Go line by line through the entries below and copy those containing the string "will".

-- Stored data follows --

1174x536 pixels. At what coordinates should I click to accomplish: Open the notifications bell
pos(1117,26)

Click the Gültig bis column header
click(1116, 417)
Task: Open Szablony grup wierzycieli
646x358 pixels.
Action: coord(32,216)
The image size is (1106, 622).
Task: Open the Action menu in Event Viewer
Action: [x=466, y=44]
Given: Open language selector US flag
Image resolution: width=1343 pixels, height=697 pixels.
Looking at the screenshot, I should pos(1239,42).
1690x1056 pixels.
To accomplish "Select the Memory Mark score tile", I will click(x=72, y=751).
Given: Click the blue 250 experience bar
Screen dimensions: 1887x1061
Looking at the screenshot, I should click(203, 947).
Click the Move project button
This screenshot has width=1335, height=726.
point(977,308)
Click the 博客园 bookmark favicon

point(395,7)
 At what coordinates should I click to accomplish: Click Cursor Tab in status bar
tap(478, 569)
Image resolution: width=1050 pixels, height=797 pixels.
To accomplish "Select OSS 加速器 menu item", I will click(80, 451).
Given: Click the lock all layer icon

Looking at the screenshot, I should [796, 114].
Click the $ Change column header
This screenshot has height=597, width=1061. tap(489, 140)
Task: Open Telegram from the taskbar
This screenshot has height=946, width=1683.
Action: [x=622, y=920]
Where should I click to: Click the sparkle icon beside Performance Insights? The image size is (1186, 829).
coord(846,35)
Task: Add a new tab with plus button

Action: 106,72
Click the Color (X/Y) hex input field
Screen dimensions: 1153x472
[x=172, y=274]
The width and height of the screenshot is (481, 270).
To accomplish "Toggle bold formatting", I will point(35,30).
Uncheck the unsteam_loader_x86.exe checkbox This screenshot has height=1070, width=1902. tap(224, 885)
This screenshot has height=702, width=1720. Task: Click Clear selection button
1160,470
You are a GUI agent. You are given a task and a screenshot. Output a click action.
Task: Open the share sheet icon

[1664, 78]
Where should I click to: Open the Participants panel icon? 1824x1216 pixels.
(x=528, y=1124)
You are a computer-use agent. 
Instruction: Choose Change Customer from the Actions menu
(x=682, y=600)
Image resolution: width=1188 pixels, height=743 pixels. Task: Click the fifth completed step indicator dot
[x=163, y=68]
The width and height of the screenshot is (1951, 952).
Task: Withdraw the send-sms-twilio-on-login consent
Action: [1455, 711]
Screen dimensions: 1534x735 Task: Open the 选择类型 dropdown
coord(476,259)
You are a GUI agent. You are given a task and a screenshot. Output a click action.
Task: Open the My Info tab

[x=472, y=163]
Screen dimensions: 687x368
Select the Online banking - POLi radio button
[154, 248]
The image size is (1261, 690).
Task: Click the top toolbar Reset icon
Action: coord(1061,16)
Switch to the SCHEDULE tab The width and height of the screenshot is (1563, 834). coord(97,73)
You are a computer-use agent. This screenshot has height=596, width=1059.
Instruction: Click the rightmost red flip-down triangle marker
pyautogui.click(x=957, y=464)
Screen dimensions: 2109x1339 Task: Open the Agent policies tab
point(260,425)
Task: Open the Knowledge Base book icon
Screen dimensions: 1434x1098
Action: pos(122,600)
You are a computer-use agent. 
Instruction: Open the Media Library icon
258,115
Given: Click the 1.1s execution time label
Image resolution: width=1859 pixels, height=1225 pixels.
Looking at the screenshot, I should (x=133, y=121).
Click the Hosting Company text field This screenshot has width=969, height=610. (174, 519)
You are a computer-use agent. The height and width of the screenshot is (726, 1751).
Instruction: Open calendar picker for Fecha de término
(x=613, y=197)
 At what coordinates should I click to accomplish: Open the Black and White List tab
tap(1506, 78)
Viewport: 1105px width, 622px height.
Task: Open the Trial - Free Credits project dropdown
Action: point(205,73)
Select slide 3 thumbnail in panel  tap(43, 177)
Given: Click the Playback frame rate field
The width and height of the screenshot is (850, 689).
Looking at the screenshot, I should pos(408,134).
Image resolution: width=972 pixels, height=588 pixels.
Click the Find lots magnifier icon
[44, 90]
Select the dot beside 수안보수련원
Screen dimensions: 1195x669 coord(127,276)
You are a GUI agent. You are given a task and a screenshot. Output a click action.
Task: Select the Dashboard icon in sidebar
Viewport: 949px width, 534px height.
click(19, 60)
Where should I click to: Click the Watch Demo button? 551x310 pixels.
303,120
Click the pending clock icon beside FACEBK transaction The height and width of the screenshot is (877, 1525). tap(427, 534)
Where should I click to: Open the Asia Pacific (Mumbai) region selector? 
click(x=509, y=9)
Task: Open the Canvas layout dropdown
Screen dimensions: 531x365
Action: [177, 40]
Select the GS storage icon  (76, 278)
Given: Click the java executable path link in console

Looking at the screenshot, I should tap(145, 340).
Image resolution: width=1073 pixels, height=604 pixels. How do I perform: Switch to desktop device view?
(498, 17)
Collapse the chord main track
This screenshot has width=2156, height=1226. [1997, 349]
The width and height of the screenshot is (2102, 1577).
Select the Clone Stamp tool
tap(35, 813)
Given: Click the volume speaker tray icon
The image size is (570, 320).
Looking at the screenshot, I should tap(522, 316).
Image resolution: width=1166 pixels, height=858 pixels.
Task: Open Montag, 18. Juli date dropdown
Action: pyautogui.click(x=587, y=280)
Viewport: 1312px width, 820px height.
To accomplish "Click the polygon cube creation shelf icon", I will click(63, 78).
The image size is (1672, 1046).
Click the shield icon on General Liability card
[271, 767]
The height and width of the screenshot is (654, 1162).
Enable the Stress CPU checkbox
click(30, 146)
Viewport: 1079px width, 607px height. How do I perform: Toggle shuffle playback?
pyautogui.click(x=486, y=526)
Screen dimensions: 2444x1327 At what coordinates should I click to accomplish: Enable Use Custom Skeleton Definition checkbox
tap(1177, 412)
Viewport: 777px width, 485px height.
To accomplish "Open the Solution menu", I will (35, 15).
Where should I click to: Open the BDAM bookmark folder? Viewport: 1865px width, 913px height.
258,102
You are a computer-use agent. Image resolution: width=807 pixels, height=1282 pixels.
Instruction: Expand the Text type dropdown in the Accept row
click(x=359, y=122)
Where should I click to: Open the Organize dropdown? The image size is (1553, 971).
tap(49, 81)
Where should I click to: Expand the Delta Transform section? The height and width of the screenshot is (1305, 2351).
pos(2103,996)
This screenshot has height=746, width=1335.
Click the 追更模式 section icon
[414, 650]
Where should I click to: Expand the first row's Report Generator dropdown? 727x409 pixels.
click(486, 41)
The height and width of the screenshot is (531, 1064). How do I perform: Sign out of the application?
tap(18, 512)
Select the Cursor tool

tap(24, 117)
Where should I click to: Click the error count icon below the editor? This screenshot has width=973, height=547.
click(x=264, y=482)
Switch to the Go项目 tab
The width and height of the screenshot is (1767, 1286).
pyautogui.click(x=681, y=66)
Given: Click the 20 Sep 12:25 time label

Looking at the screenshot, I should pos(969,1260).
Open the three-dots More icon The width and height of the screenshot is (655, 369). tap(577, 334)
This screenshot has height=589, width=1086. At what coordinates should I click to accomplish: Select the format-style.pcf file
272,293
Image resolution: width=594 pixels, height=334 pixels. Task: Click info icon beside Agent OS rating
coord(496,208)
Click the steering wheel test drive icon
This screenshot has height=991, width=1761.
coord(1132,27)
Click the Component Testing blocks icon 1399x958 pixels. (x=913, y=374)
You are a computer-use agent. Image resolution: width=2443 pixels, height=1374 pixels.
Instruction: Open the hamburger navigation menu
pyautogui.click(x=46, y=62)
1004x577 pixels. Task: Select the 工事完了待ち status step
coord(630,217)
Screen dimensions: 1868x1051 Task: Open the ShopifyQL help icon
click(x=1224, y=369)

-- Stored data concluded --

§ Response below:
To accomplish "Select the Memory Mark score tile", I will click(x=72, y=751).
To accomplish "Select OSS 加速器 menu item", I will click(80, 451).
To accomplish "Toggle bold formatting", I will point(35,30).
To accomplish "Click the polygon cube creation shelf icon", I will click(63, 78).
To accomplish "Open the Solution menu", I will (35, 15).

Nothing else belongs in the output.